Por Julio Guzmán Acosta
Santo Domingo. Hay números que duelen antes de ser leídos. Y hay realidades que, por crudas, suelen esconderse tras las grandes cifras macroeconómicas o los discursos de progreso. La Comisión Nacional de los Derechos Humanos (CNDH-RD) acaba de rasgar el velo del año que terminó y ha puesto sobre la mesa un documento incómodo, de esos que obligan a la nación a mirarse al espejo sin filtros.
Su Informe Anual sobre la Situación de los Derechos Humanos 2025, construido a partir del testimonio directo de 450 personas y el monitoreo territorial en diversas provincias, dibuja un país donde la vida, en sus márgenes más frágiles, parece haber perdido peso frente al poder del Estado.
Lo primero que salta de sus páginas tiene olor a pólvora y lágrimas. La CNDH-RD registró aproximadamente 205 presuntas ejecuciones extrajudiciales durante el año pasado. Detrás de esa cifra fría hay un patrón que la organización denuncia sin ambages: el recurrente uso del «intercambio de disparos» como justificación oficial para muertes ocurridas a manos de agentes del orden. Las víctimas, casi siempre, responden a un perfil inconfundible: jóvenes de entre 18 y 35 años, habitantes de los barrios más empobrecidos del país. El informe sugiere que no se trata de hechos aislados, sino de una práctica enquistada en ciertos protocolos de actuación estatal.
Pero la noche de la dignidad, según el informe, tiene muchas habitaciones. En una de ellas resuenan los pasos de más de 379,553 personas deportadas a lo largo del año. La Comisión denuncia que estas expulsiones se ejecutaron, en su mayoría, al margen del debido proceso, con un preocupante sesgo de perfilamiento racial que golpea con especial saña a ciudadanos haitianos y a dominicanos de ascendencia haitiana. El documento guarda espacio para un detalle que hiela la sangre: mujeres embarazadas detenidas en centros hospitalarios y familias desmembradas por la furia administrativa de la frontera.

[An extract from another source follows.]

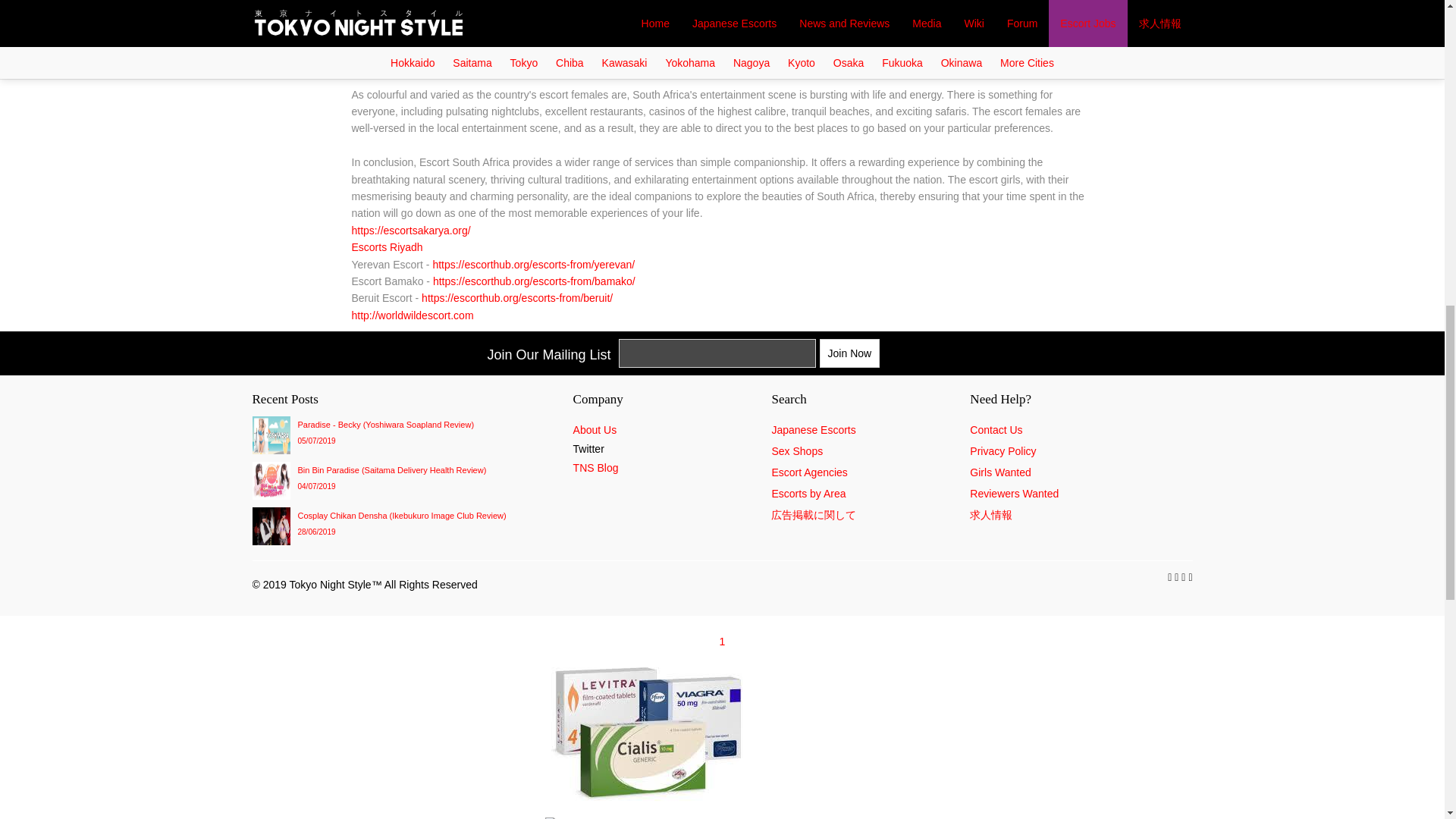
Escorts Riyadh (387, 246)
Join Now (849, 353)
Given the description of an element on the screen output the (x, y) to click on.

En las celdas del país, el infierno también tiene su propio censo. La CNDH-RD revela que el sistema penitenciario dominicano opera con una sobrepoblación que supera el 150%. Más de la mitad de los internos —un alarmante 63%— permanece tras las rejas sin haber sido condenado, atrapado en los laberintos de una prisión preventiva que se ha vuelto eterna. Hacinamiento, enfermedades y condiciones insalubres se han convertido en los carceleros silenciosos de una población olvidada.

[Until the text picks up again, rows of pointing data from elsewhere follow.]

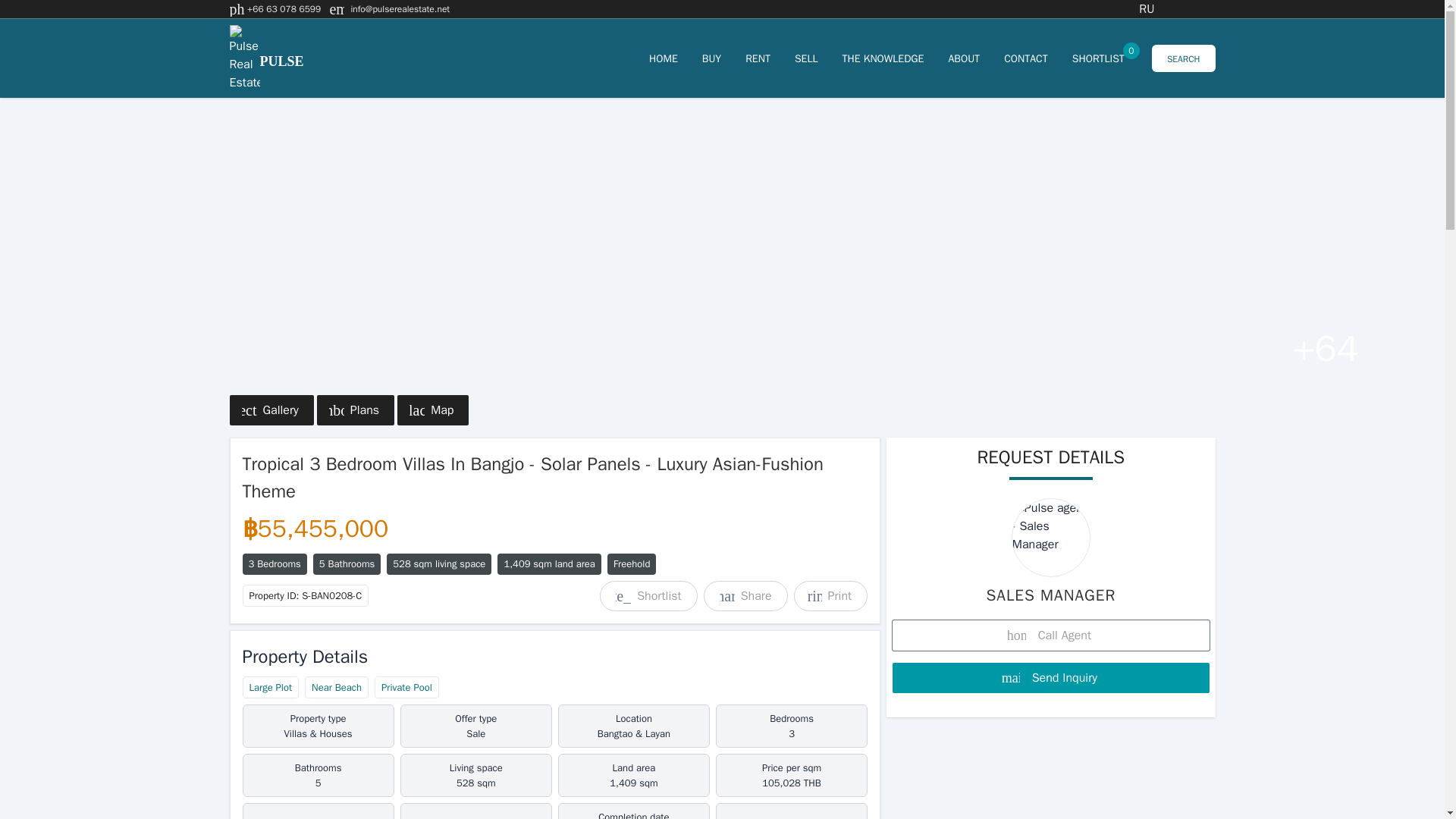
ABOUT (963, 57)
About Pulse Real Estate (1097, 57)
Property Shortlist (963, 57)
Property for rent in Phuket (1097, 57)
Home - Pulse Real Estate (757, 57)
Sell your property in Phuket (663, 57)
SELL (806, 57)
BUY (806, 57)
THE KNOWLEDGE (710, 57)
Contact Pulse Real Estate (882, 57)
Email (1026, 57)
HOME (399, 8)
SEARCH (663, 57)
CONTACT (1183, 58)
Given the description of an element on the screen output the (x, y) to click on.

El informe también rescata las voces de quienes han perdido no solo su casa, sino su lugar en el mundo. Más de 150 familias fueron acompañadas por la Comisión tras sufrir desalojos forzosos ejecutados sin orden judicial ni alternativa de reubicación. La CNDH-RD estima que más de un millón y medio de dominicanos carecen de un techo digno, una cifra que convierte el derecho a la vivienda en una quimera para amplios sectores.

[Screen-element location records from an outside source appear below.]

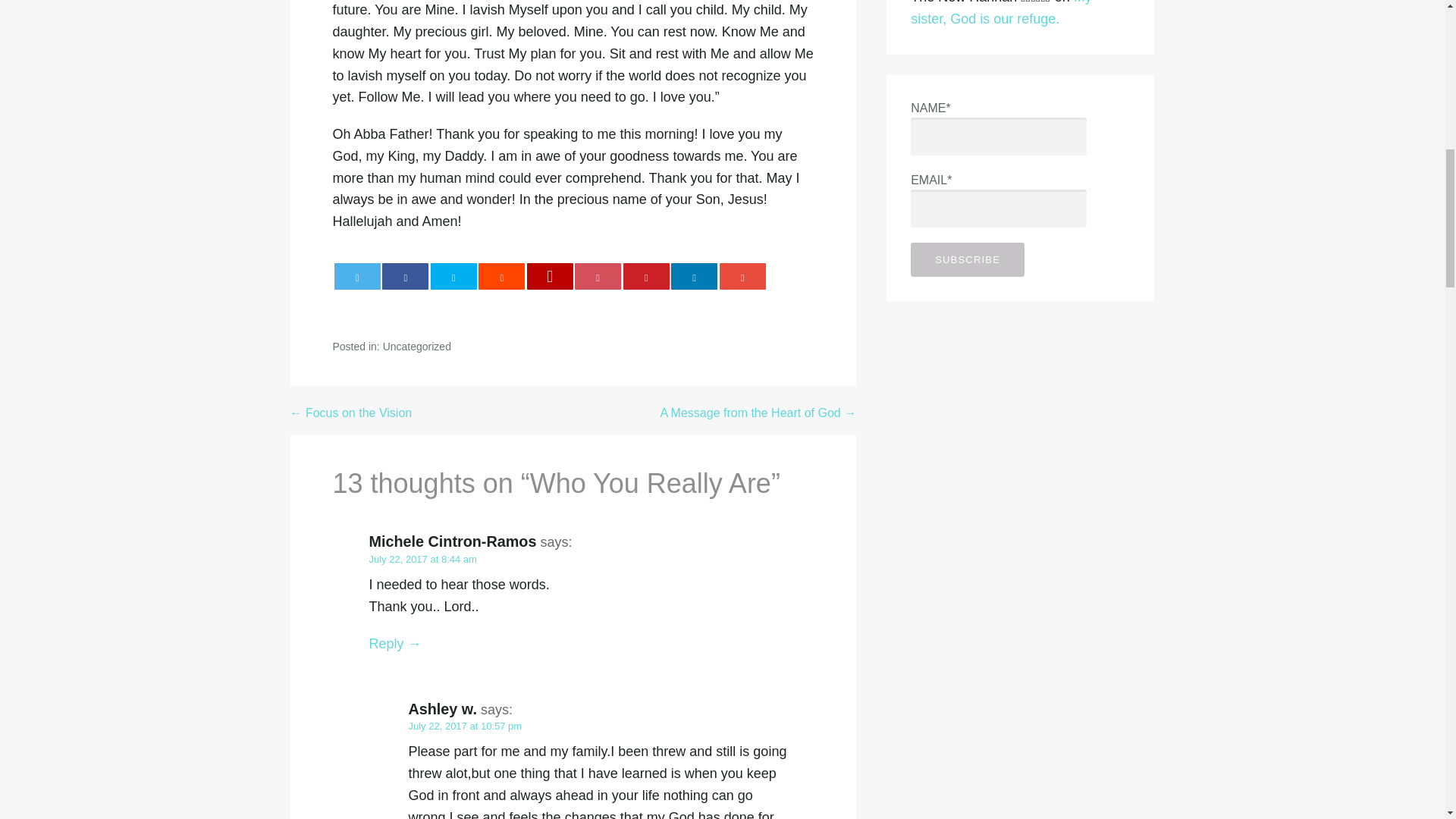
July 22, 2017 at 8:44 am (422, 559)
Share on Pinterest (646, 275)
July 22, 2017 at 10:57 pm (464, 726)
Share on Facebook (404, 275)
Reply (394, 643)
Share via mail (742, 275)
Subscribe (968, 259)
Save to read later on Pocket (598, 275)
Share on Linkedin (694, 275)
Submit to Reddit (501, 275)
Tweet on Twitter (357, 275)
Share on Skype (453, 275)
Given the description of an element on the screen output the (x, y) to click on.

El documento extiende su mirada hacia otros territorios del dolor: las personas con discapacidad, la población LGBTI+, quienes viven con VIH, las trabajadoras sexuales y las niñas y adolescentes víctimas de violencia sexual también ocupan sus páginas. La persistencia de abortos clandestinos, en un marco de prohibición absoluta, completa un paisaje de vulneración que la Comisión describe como sistemático.
Frente a este panorama, la CNDH-RD elevó un llamado directo al presidente Luis Abinader. No pide favores, sino reformas estructurales en seguridad pública, política migratoria y sistema penitenciario. Exige verdad, justicia y reparación.
Porque, como expresa la entidad en una frase que bien podría servir de epitafio para el año que pasó: «El respeto a los derechos humanos no puede ser opcional ni selectivo. Sin justicia, sin igualdad y sin dignidad, no hay democracia posible».
La Comisión ha anunciado que no se quedará en el diagnóstico. En marzo de 2026, sus abogados iniciarán acciones legales en los casos emblemáticos de presuntas ejecuciones extrajudiciales. El papel, esta vez, buscará convertirse en justicia.